Reed grinned, obviously oblivious to what he was imagining, and bowed her head dramatically toward him. "Care to enlighten me o' secretive one?"
She was cute when she flirted, Jordon thought, reaching across the table to slowly trail one finger the length of her beer bottle. Watching as the pulse beating at the hollow of her throat became more erratic. His gaze captured her startled eyes, watching closely as they bled from soft blue-gray to black. Her lips parted and those soft eyes flared as Jordon dropped his gaze to her mouth.
Jordon rubbed his dampened finger lightly over her exposed collar bone. So fragile. So feminine. He wanted to bury his face there.
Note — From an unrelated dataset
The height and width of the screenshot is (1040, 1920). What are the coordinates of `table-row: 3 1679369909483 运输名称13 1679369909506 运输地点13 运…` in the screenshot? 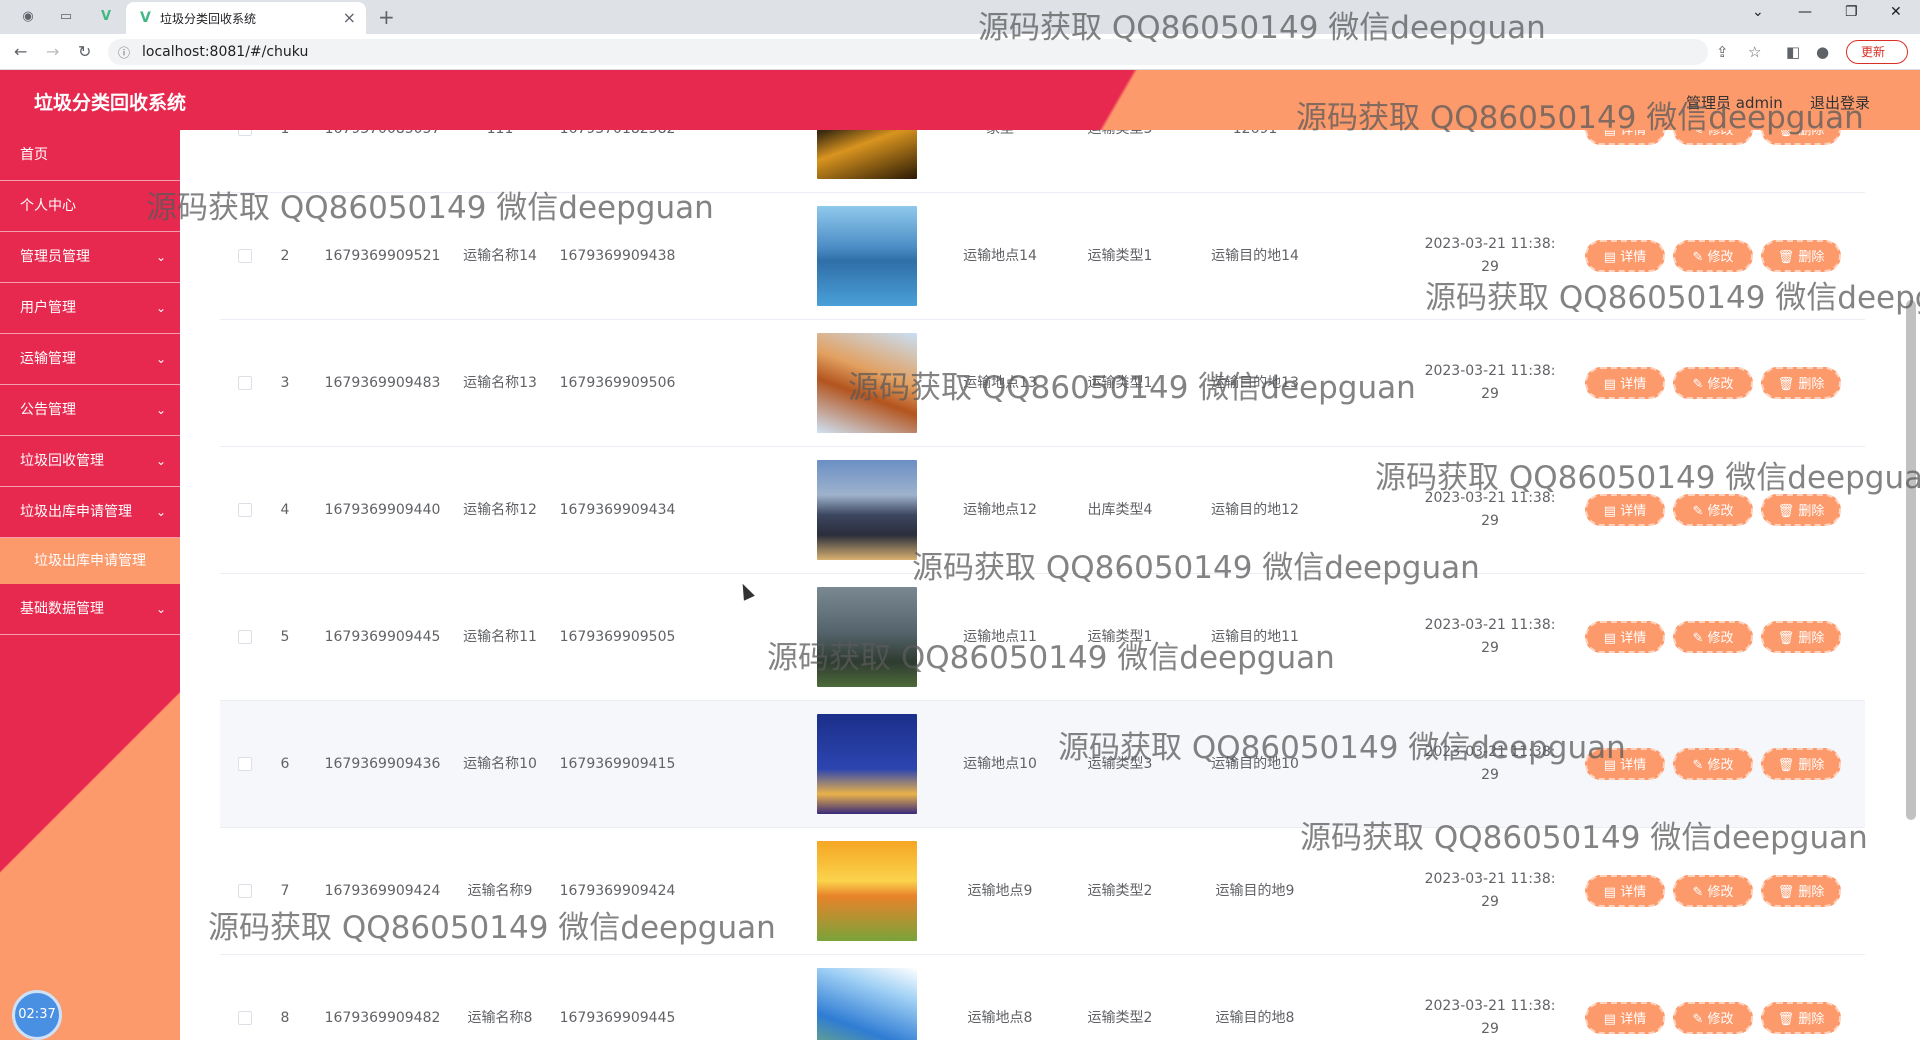 It's located at (1042, 384).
He wanted to inhale deeply and lick her skin where it moved with her heartbeat. He wanted to sink into her more than he wanted any woman in a very long time. Her eyes closed at his touch, and a tiny sound she couldn't stifle escaped her slightly parted lips. Not quite a moan, but close enough to give him hope for something more.
Jordon pulled back and waited for her to open those glorious eyes before he licked the remaining moisture from his finger, tasting the salt from her skin. She flushed beautifully from her chest to her temples.
"Give me a kiss and I'll tell you." He said.
"Do you bargain for everything?"
Absolutely.
Her voice deepened, and Jordon knew he was getting to her. Reed wanted him to touch her, but instead of giving in, she kept asking questions. Interesting. He wasn't dealing with a woman who wanted him for his money or his body. Not solely, anyway. She seemed to be interested in who he was underneath all of that.
"If you won't kiss me, yet, come closer. Let me see if your skin smells as good as it tastes."